The girl’s name was Tammy. She was twenty-three years old with bleached blonde hair and Donnie said she could use some braces. Tammy claimed she was just hanging out at the downtown casinos killing time playing video poker machines, although they didn’t believe that for one minute; based on her attire, chances were good she was a prostitute.
She said around eight the previous night a guy named Roland had approached her at the bar at the Horseshoe Casino. Tammy said she’d met Roland about three or four months ago and she had cashed a check for him. Roland paid her fifty dollars for cashing the check and she claimed that was the only time she’d seen Roland. Tonight Roland again offered her fifty dollars to cash a check for him and she said, “What the heck; I could use an extra fifty bucks.”
Donnie said he asked Tammy if the first check she cashed for Roland was a Treasury check and she innocently asked, “What’s a Treasury check?”
The Beaver looked at me and said, “She’s not the sharpest crayon in the box.”
Tammy insisted she didn’t know anything else about Roland. She said she didn’t have a telephone number for him and she didn’t know his last name or where he lived. She thought he was a heroin addict, though, because he wore long-sleeved shirts and he was super fidgety.
Tammy said Roland took her to a photo booth in the Horseshoe and had her take four photos of herself. She said the first time she cashed a check for him, Roland had approached her at the El Cortez Casino bar and he did the same thing. Tonight, she said he took the photos and told her to meet him at the main bar at the Fremont Casino at midnight. Tammy said she went to the Fremont and waited, but by twelve thirty Roland hadn’t shown up. She started to leave and as she navigated her way out through the casino, she ran smack-dab into him when he came out of the men’s room. Roland was with another guy named Paul. She’d never seen Paul before. They took her out to the parking garage and when they got in the garage stairwell, Paul handed her an envelope containing the check and the counterfeit driver’s license. Roland told her to meet him at the m
ain casino bar in the Four Queens at two o’clock in the afternoon and to bring all $365 from the proceeds of the check.
Tammy said Roland was a tall guy, maybe six foot two, about thirty with blondish hair and really bad skin.
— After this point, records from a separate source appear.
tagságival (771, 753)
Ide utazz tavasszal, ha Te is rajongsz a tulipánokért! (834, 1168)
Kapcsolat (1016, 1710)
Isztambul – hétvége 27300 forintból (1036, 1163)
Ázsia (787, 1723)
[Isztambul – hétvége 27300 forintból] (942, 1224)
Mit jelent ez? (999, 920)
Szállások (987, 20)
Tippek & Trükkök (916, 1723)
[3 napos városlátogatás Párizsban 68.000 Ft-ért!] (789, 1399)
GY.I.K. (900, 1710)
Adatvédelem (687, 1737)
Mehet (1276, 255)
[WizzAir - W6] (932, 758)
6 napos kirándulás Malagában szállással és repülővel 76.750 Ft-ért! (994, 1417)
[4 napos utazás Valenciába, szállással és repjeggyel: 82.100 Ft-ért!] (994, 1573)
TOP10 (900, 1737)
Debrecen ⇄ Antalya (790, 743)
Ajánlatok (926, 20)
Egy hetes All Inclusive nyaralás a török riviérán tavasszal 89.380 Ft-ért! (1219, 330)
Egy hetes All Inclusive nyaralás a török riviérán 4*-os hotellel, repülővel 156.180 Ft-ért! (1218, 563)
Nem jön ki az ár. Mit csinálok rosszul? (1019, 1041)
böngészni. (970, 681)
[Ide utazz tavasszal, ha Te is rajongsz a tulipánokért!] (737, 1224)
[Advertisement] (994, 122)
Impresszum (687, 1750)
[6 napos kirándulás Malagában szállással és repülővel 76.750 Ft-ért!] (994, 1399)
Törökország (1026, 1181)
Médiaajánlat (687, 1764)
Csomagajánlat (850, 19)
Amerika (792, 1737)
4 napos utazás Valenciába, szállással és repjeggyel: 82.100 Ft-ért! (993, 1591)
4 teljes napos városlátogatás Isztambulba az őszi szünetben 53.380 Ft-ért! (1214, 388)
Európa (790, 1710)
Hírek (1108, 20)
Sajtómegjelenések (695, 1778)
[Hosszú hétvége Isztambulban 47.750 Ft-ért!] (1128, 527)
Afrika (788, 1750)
She said Paul was forty-five or so, short, just a bit taller than her, slicked-back black hair, and he was skinny as a rail.
They didn’t tell her where to cash the check and she didn’t think they’d followed her to the Sahara. This was important, because if Roland and Paul had seen her get pinched by casino security, all bets were off. If they knew she was arrested for cashing the check and didn’t go to jail, Roland and Paul wouldn’t get with in fifty feet of her again, and we wouldn’t be able to use her as an informant.
Donnie said they leaned on her pretty hard to make sure she was telling the truth. They gave it the old good cop, bad cop routine, with Donnie being her friend and the Beaver pretending she was lying. “She’s full of shit,” said Beaver to Donnie, right in front of her. “We’re wasting our time on this. Let’s just book her and go home.” Donnie patiently explained the perjury law to her, Title 18 United States Code Section 1001. It is a felony to lie to a federal agent. The Beaver took a bite of T-bone steak and chuckled, “I told her it was a big-time felony to lie to me.”
Once they decided she was being up front with them about the events leading to her arrest that night, they got in touch with the Sahara Casino security guys and reviewed the video from the casino surveillance cameras. Donnie said they could see Tammy walking around the Sahara Casino and up to the cashier’s cage to cash the check. They didn’t see anyone walking with her or near her, or anyone near the cage that appeared to be watching her.
Donnie told me they cut her loose at about five o’clock that morning and he gave her specific instructions to be at our office at noon and, most important, to talk to no one. Keep your mouth shut. Tight. Do not tell a soul that your little check-cashing scam went haywire and the cops interviewed you.